:: TRAVAIL DEMANDÉ ::
a: Extrayez du compte rendu sur le traumatisme de l'inceste le passage qui va de « Ce livre regroupe » jusqu'à « ces grands thèmes. » inclus.
b: D'après le compte rendu sur le traumatisme de l'inceste, à quoi sont consacrées les trois parties de l'ouvrage ?
-------- PASSAGE DU TEXTE
Le traumatisme de l’inceste
Sous la direction de Marceline GABEL, Serge LEBOVICI, Philippe MAZET, puf, 1995, 254 p.
Ce livre regroupe la plupart des interventions de deux journées de colloques tenus en 1993. C’est un foisonnement de contributions plus passionnantes les unes que les autres qui nous sont proposées ici. Parmi ces 17 communications, il est difficile de faire un choix pour un compte-rendu. L’ouvrage est divisé en trois parties consacrées respectivement au traumatisme/ au traitement des victimes/ au traitement des agresseurs. Nous allons nous faire écho de chacun de ces grands thèmes.
Commençons avec le « traumatisme », par l’étonnant récit de l’aventure survenue outre-atlantique au Trouble de la Personnalité Multiple (T.P.M.). Après avoir nié jusqu’au années 50 la violence intra-familiale (au point de créer le syndrome de l’hypersensibilité aux contusions !), les USA se sont plongés dans la troisième grande vague hystérique de leur histoire. Après le procès des sorcières de Salem en 1692, et le Maccarthysme de l’époque de la guerre froide, la nouvelle chasse à la mode fut celle visant les abus sexuels. Un certain nombre de thérapeutes ont pu établir un lien entre les traumas répétitifs subis pendant l’enfance et les perturbations du sens de l’identité personnelle. Cela se retrouve notamment dans cette curieuse affection qui voit l’individu affublé de personnalités différentes. La médiatisation de cette découverte permit de voir passer, les victimes du T.P.M. d’une poignée à près de 20.000 entre 1980 et 1990 ! Les procès intentés aux parents se multiplièrent. Qui plus est, les techniques d’hypnotisme utilisées pour soigner les patients permirent de mettre à jour l’existence de sectes sataniques passées maîtres dans la mise en scène de l’abus sexuel. Les enquêtes de police n’ayant pas abouti, il n’en fallut pas plus pour convaincre de l’habileté de ces organisations maléfiques à se camoufler et à agir en toute impunité. Les familles ont bien sûr réagi et ont créé une Fondation chargée d’établir un nouveau syndrome: celui des faux souvenirs ! Pôôôvre Amérique !
----------------
-------- LISTING DES DONNÉES
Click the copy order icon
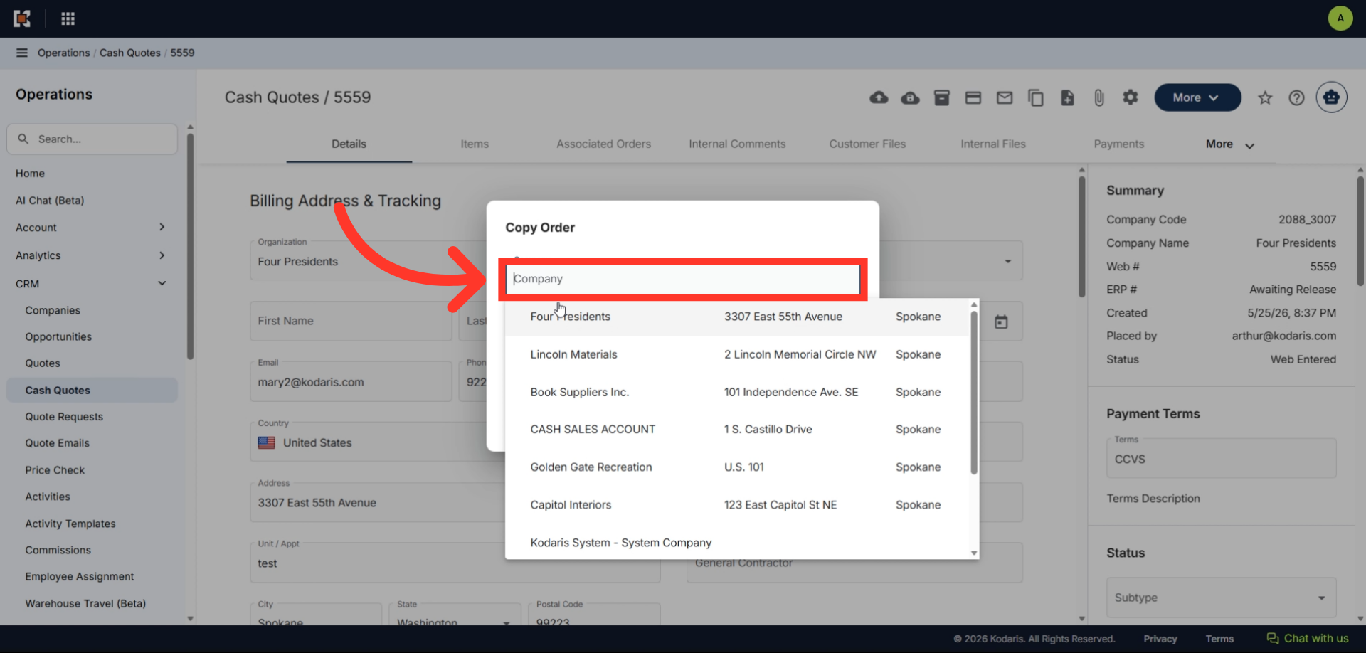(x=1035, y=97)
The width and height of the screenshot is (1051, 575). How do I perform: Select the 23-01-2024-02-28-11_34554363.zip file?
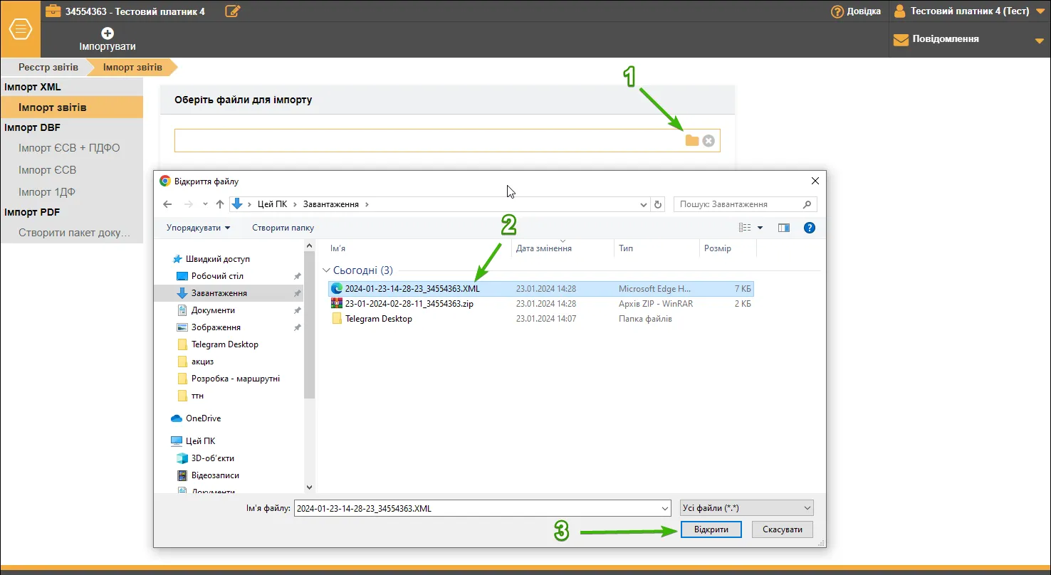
----------------
-------- LISTING DES DONNÉES
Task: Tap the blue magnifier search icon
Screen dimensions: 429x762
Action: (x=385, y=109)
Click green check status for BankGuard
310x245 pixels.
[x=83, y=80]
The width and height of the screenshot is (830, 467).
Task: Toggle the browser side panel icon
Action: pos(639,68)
----------------
-------- LISTING DES DONNÉES
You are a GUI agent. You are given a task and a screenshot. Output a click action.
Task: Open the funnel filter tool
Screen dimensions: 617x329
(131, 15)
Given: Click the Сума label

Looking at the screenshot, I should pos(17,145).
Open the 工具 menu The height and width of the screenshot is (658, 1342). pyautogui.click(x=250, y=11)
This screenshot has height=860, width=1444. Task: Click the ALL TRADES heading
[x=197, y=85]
----------------
:: RÉPONSES PAR CONSIGNE ::
a:
Ce livre regroupe la plupart des interventions de deux journées de colloques tenus en 1993. C’est un foisonnement de contributions plus passionnantes les unes que les autres qui nous sont proposées ici. Parmi ces 17 communications, il est difficile de faire un choix pour un compte-rendu. L’ouvrage est divisé en trois parties consacrées respectivement au traumatisme/ au traitement des victimes/ au traitement des agresseurs. Nous allons nous faire écho de chacun de ces grands thèmes.

b: Au traumatisme, au traitement des victimes et au traitement des agresseurs.